# [AIM OF THE TASK]
How many lines of the material below contain the string "click", with case counting? Reply with the number only.

# [AVAILABLE RECORDS]
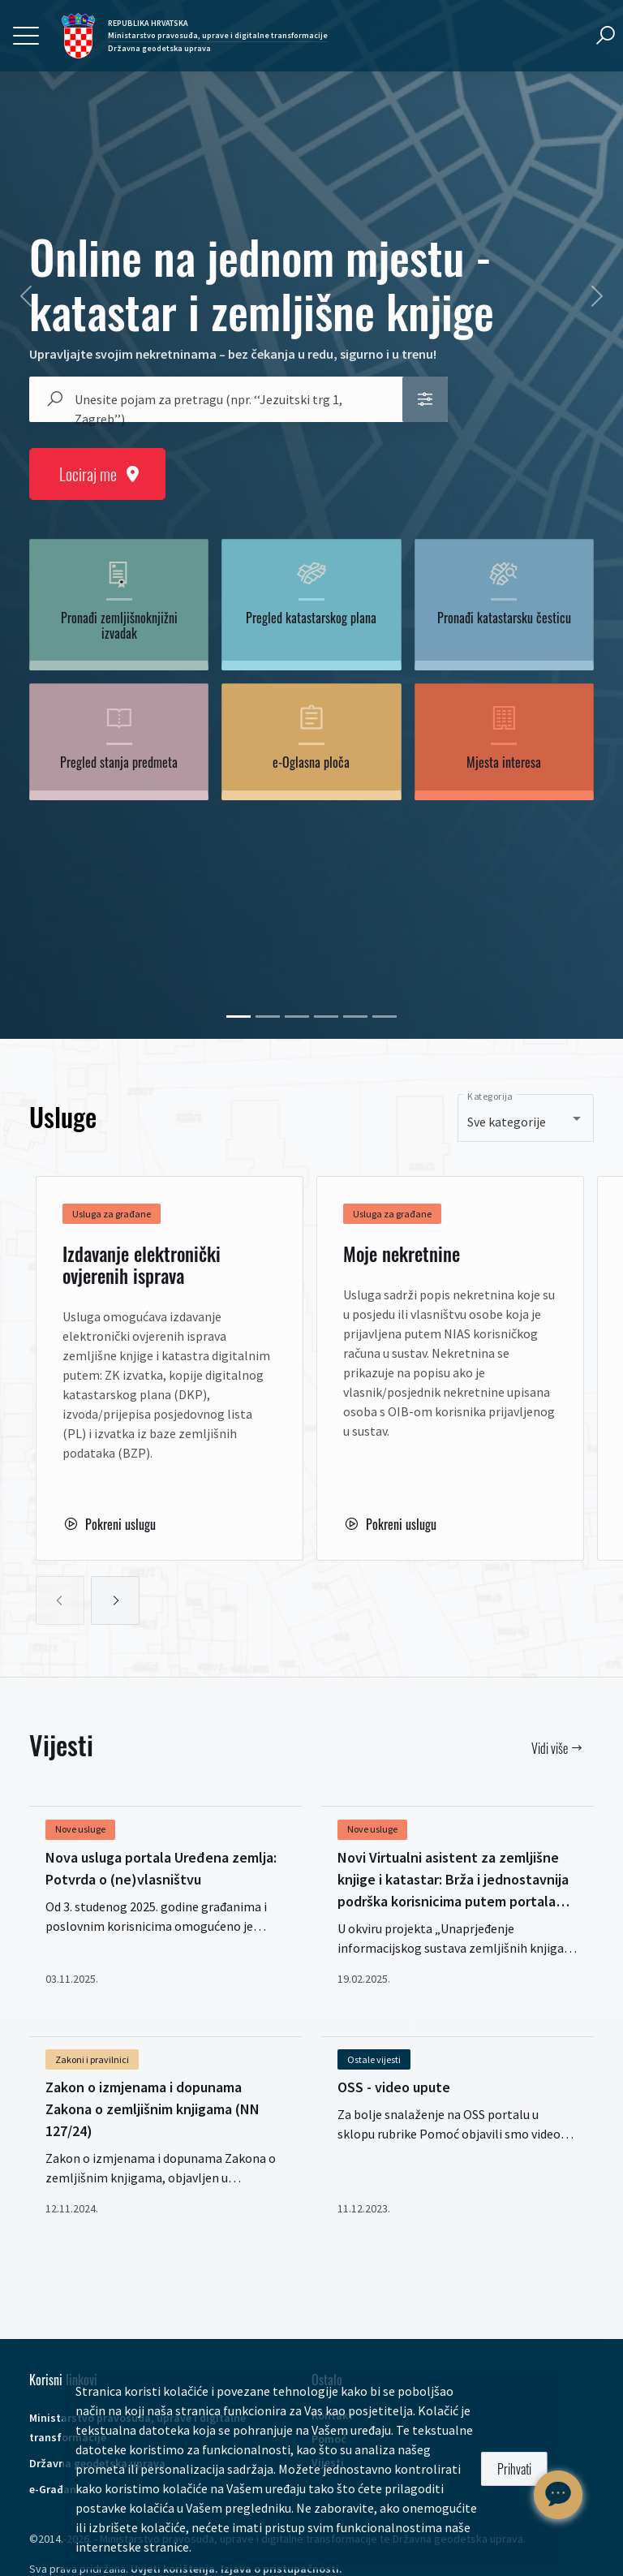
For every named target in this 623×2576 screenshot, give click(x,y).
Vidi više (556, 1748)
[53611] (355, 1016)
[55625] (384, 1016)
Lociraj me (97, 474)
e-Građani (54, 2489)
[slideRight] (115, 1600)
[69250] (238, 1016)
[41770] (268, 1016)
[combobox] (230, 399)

---

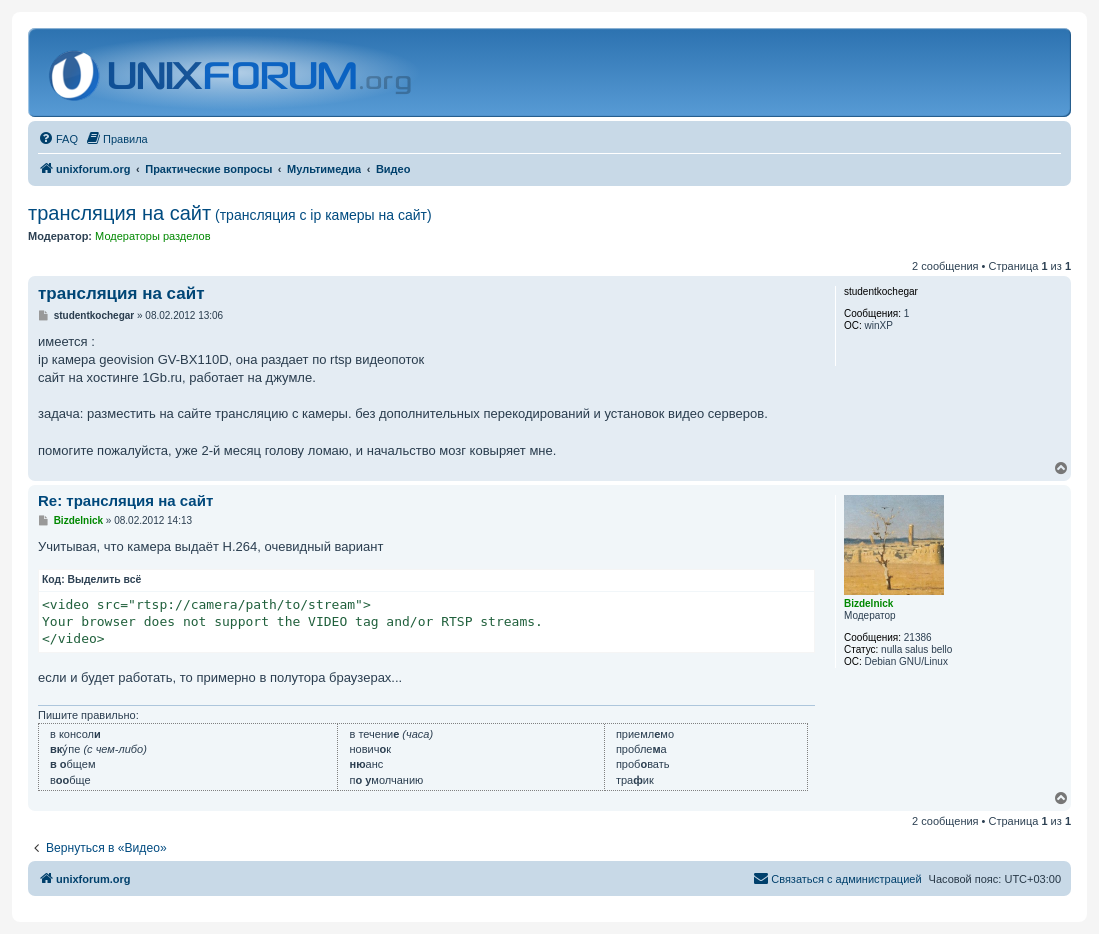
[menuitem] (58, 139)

# [OUTPUT]
1